O escritor era apontado como um dos expoentes da denominada corrente literária “Realismo Mágico", de que o seu livro “Cem anos de Solidão” é paradigma.

Em 2010, quando editou “Yo no vengo a decir un discurso", em comunicado afirmou: "Lendo estes discursos, redescubro como mudei e fui evoluindo como escritor".

Natural de Aracataca, na Colômbia, onde nasceu no dia 06 de março de 1927, ficou a viver nesta cidade com os avós, quando os pais se mudaram para Barranquilla.

O avô era o coronel Nicolás Ricardo Márquez Mejía, um veterano da Guerra dos Mil Dias, e a sua avó, Tranquilina Iguarán. Segundo especialistas da Literatura, estes exerceram forte influência nas histórias do autor, destacando-se as personagens de "Cem anos de Solidão".

Em 1947, García Márquez mudou-se para Bogotá para estudar Direito e Ciências Políticas, curso que abandonou, mudando-se para Cartagena de las Indias e empregando-se como jornalista no colombiano El Universal.

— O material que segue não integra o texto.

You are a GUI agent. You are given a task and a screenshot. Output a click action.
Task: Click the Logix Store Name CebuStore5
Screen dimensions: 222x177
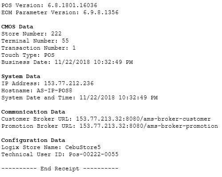coord(51,147)
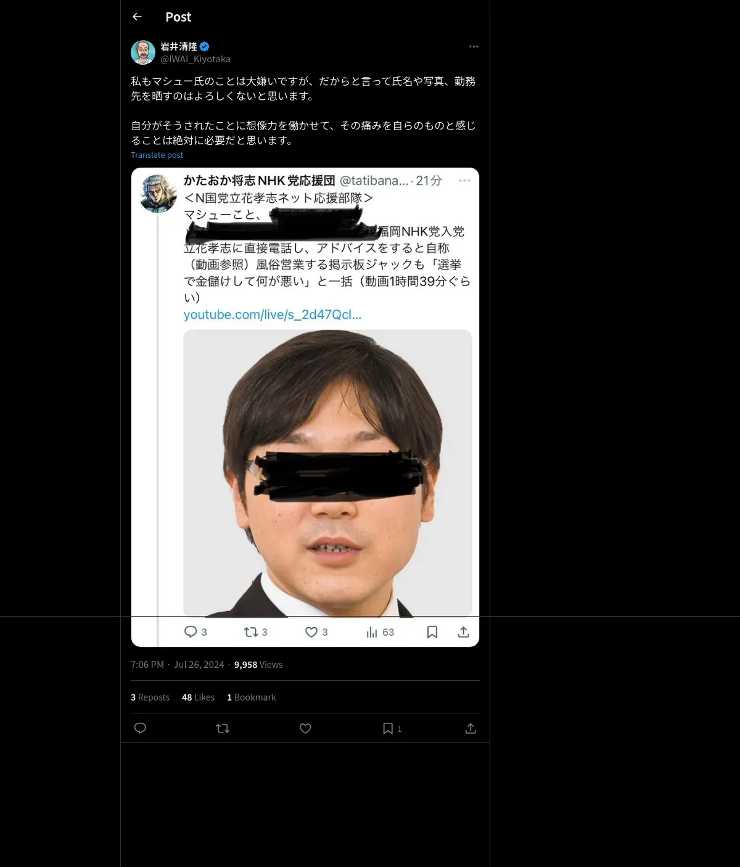
Task: Open 岩井清隆's profile avatar
Action: pos(143,52)
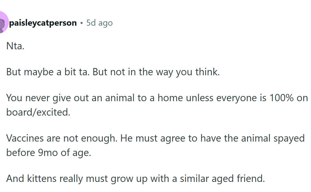Click the "Vaccines are not enough." sentence

coord(61,138)
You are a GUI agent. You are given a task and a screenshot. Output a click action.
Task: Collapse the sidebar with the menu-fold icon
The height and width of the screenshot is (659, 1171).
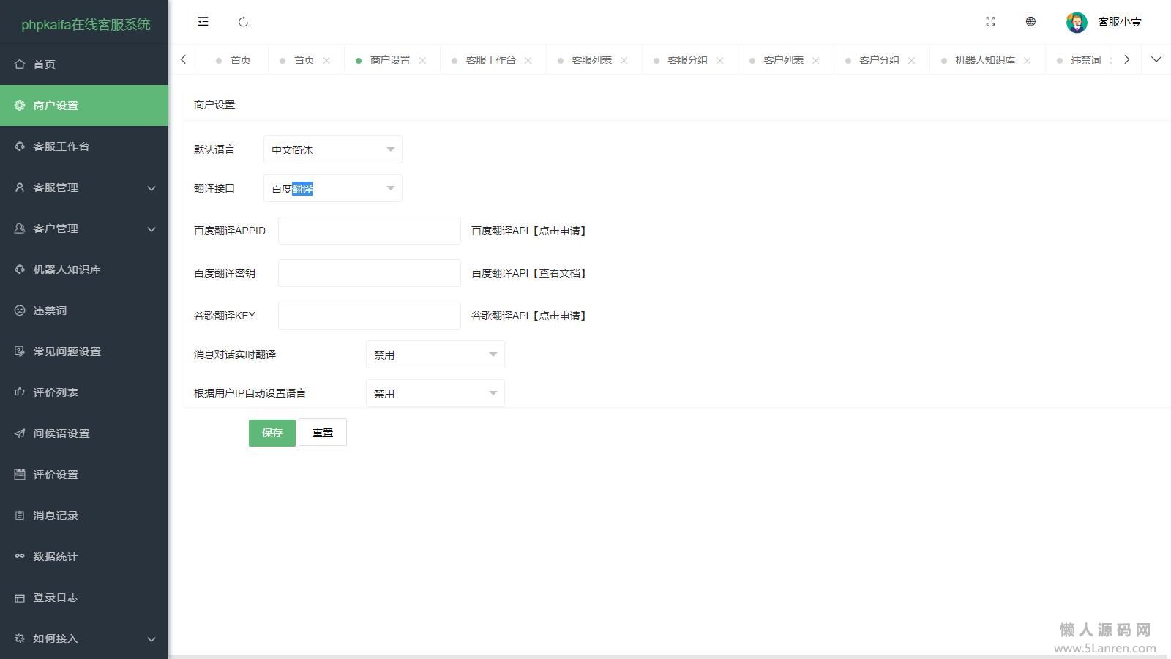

Fez parte ainda, entre outras, das redações do El Heraldo e do El Espectador.

"La Hojarasca" foi o seu primeiro romance, publicado em 1955, já depois de casado, e de ter vivido nos Estados Unidos, onde foi espiado pela CIA, dadas as suas simpatia pelo regime de Havana.

Em 1961 publicou o segundo romance, "Ninguém escreve ao coronel", editado originalmente em português pelas Publicações Europa-América, a primeira editora do escritor em Portugal, antes da Publicações D. Quixote.

A Asa ("Relato de um náufrago") e a antiga editora livreira do semanário O Jornal, com as primeiras traduções de "A aventura de Miguel Litín, clandestino no Chile" e "Crónica de uma morte anunciada", foram outras chancelas de García Márquez em Portugal.

Desde os inícios da década de 1960 que Gabriel García Márquez vivia no México, onde, em 1994, criou, com um irmão, a Fundação do Novo Jornalismo Iberoamericano.